The 1878 Diary of Captain Thomas Rose Lake

By James B. Kirk II

It's a book that resuscitates a life — Captain Thomas Rose Lake’s — and a time and place seen through his eyes. History needs its passionate pursuers. Golden Light is alive with such attentiveness”

— Stephen Dunn, winner of the 2001 Pulitzer Prize for poetry, and Distinguished Professor of Creative Writing, Richard Stockton College of New Jersey


$25.95

ISBN 0-945582-85-4
5" x 7" Hardcover,
324 pages, illustrated

Wind Around the Compass:

by Pat Johnson

This review is reprinted in its entirety, with permission, from The Beachcomber, 8/22/03. Copyright ©2003, Jersey Shore Newsmagazines.
If you get the opportunity, read
Golden Light, The 1878 Diary of Captain Thomas Rose Lake
while sitting on the beach or near the bay, and periodically stare out to the sea’s horizon and imagine it filled with sails.
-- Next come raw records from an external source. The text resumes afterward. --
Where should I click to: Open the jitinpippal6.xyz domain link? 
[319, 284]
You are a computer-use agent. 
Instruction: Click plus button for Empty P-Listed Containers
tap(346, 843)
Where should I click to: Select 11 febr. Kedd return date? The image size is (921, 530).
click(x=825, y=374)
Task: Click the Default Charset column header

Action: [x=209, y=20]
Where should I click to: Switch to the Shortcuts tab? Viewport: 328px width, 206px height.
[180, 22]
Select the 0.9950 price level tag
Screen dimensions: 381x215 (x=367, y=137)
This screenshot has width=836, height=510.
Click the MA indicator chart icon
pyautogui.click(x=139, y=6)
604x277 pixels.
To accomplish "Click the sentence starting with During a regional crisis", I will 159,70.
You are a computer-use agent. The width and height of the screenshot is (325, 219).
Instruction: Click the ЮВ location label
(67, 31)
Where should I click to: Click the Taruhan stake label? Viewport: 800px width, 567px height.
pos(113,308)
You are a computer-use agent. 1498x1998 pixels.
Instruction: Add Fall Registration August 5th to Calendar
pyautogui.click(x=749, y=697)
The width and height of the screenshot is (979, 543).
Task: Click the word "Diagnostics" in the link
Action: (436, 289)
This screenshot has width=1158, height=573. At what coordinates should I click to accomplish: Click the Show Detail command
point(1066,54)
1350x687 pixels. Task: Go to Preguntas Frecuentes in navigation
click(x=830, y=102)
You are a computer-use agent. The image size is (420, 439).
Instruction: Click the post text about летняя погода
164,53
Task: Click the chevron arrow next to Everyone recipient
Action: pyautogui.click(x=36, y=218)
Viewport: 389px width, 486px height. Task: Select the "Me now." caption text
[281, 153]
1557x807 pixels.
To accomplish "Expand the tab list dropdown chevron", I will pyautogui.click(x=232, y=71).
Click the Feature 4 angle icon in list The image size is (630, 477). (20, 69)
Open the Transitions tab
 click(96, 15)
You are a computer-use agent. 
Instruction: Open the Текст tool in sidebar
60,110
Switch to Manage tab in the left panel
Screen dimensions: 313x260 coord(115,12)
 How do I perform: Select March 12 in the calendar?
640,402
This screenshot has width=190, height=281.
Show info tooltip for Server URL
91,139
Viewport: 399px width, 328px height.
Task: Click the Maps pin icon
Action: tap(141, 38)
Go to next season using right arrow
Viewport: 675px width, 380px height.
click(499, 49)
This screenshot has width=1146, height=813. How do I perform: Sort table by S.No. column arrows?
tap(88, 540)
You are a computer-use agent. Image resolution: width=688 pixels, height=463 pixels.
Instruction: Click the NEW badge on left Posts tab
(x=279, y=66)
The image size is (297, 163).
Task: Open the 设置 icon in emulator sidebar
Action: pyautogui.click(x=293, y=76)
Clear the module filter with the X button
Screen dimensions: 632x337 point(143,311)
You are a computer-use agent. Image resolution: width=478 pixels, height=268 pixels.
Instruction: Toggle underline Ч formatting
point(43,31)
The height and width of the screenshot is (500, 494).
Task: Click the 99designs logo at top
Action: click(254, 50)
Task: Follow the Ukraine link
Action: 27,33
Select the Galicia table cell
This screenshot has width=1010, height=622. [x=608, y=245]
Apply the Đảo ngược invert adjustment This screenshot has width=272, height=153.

Golden Light is the diary of a plucky young man, Thomas Rose Lake, who was captain of his family’s sailing sloop in 1878; homeport – Lakes Bay in Pleasantville, Atlantic County. It’s an expanded diary full of nautical details and historic notations on coastal life in the late 1800s and the oyster trade that sent hundreds of heavily laden sloops out to sea. The sloops sailed their succulent cargo from New Jersey ‘up the beach’ (keeping within sight of the barrier islands) to the bustling fish markets in the port of New York. Oysters in the 1800s, both fresh and sold in jars, were stewed, fried, made into pies, eaten whole and were as popular a food as pizza is today.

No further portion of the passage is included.